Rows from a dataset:
———

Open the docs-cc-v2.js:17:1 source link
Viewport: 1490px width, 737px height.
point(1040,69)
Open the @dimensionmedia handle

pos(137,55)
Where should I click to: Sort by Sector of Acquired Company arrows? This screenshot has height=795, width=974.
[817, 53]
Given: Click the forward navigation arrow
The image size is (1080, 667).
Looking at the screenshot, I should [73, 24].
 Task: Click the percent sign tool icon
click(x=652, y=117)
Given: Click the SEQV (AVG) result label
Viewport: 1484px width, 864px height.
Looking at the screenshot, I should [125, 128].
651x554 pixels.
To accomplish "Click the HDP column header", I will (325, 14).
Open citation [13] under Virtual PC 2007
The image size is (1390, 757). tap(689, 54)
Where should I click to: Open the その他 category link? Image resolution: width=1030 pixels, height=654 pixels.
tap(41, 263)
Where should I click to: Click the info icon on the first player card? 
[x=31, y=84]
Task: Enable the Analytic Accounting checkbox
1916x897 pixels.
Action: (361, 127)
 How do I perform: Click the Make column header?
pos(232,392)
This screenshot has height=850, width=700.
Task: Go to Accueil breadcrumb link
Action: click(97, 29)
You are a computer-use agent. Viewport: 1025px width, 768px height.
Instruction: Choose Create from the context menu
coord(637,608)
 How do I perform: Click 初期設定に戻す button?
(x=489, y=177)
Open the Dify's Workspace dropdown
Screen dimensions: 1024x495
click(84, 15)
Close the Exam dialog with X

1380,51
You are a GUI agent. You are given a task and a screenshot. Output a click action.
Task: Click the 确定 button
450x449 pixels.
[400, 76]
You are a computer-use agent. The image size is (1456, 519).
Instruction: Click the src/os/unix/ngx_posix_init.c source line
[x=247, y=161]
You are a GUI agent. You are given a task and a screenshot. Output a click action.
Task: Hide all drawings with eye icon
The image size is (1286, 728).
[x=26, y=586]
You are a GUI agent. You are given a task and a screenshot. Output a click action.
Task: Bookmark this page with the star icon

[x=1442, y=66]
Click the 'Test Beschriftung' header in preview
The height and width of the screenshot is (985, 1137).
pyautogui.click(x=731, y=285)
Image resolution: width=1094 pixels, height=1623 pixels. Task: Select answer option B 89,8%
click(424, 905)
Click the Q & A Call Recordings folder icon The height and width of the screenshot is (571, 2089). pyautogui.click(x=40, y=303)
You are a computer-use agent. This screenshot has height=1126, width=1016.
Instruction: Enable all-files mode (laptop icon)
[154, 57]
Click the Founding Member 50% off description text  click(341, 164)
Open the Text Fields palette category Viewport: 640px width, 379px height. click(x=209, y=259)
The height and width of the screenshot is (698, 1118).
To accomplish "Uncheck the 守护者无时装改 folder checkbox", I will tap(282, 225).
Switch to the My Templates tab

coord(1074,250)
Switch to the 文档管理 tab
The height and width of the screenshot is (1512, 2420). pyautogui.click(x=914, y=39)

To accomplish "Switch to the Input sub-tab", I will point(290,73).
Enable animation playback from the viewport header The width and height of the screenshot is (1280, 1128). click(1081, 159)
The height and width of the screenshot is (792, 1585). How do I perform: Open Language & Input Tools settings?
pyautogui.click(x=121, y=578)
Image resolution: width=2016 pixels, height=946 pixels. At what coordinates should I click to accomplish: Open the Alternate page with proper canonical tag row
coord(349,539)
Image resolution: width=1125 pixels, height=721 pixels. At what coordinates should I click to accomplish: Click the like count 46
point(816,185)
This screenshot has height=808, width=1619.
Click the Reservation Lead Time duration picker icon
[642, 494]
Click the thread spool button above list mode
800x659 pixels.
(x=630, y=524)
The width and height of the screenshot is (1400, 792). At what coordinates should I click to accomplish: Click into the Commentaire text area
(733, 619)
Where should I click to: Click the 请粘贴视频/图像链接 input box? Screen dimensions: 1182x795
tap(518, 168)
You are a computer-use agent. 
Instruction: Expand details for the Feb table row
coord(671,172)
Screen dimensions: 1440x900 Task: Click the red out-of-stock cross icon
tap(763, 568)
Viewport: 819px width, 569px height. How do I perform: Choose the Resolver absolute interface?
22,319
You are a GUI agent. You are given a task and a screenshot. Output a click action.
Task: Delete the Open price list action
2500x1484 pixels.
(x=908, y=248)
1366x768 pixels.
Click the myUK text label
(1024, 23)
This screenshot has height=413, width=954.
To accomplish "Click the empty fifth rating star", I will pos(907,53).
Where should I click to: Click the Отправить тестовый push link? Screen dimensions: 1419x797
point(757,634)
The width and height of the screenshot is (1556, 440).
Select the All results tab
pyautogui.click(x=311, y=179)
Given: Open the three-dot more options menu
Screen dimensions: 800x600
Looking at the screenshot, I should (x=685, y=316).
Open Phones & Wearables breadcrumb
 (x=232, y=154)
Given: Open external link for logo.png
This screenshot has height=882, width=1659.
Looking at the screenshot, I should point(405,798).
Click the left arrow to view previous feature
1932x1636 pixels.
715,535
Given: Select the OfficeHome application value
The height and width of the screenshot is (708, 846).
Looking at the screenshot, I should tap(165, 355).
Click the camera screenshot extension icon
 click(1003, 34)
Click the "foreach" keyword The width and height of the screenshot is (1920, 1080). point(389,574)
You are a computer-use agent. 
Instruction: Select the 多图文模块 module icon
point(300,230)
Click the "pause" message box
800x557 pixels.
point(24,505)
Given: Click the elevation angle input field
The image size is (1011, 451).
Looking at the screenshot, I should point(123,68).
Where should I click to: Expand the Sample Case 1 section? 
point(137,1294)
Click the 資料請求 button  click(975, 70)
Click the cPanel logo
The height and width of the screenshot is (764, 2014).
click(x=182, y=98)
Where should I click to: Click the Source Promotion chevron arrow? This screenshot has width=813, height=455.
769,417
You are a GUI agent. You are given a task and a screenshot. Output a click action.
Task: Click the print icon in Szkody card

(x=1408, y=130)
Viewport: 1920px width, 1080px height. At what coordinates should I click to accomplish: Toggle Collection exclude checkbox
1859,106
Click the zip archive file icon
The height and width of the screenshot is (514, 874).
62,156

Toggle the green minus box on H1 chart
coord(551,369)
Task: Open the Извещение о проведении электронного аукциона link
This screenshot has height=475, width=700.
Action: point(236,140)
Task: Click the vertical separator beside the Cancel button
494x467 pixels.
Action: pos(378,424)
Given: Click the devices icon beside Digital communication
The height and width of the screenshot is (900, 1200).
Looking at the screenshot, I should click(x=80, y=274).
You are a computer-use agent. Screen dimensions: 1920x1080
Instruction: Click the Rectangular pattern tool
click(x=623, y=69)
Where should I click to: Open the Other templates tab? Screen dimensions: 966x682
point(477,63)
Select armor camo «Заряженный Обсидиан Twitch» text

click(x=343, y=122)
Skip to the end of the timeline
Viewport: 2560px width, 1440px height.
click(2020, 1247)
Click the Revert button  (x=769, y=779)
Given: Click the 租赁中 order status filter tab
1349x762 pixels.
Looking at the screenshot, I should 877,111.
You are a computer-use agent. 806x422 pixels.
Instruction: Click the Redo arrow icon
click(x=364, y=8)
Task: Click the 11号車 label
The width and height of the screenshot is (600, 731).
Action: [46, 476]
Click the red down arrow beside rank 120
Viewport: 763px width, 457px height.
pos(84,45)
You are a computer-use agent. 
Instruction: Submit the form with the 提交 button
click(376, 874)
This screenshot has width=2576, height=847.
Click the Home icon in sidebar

———

» Written problem
Copy out every line above that contains the string "mode", matching case exactly.

» Final result
Instruction: Enable all-files mode (laptop icon)
Click the thread spool button above list mode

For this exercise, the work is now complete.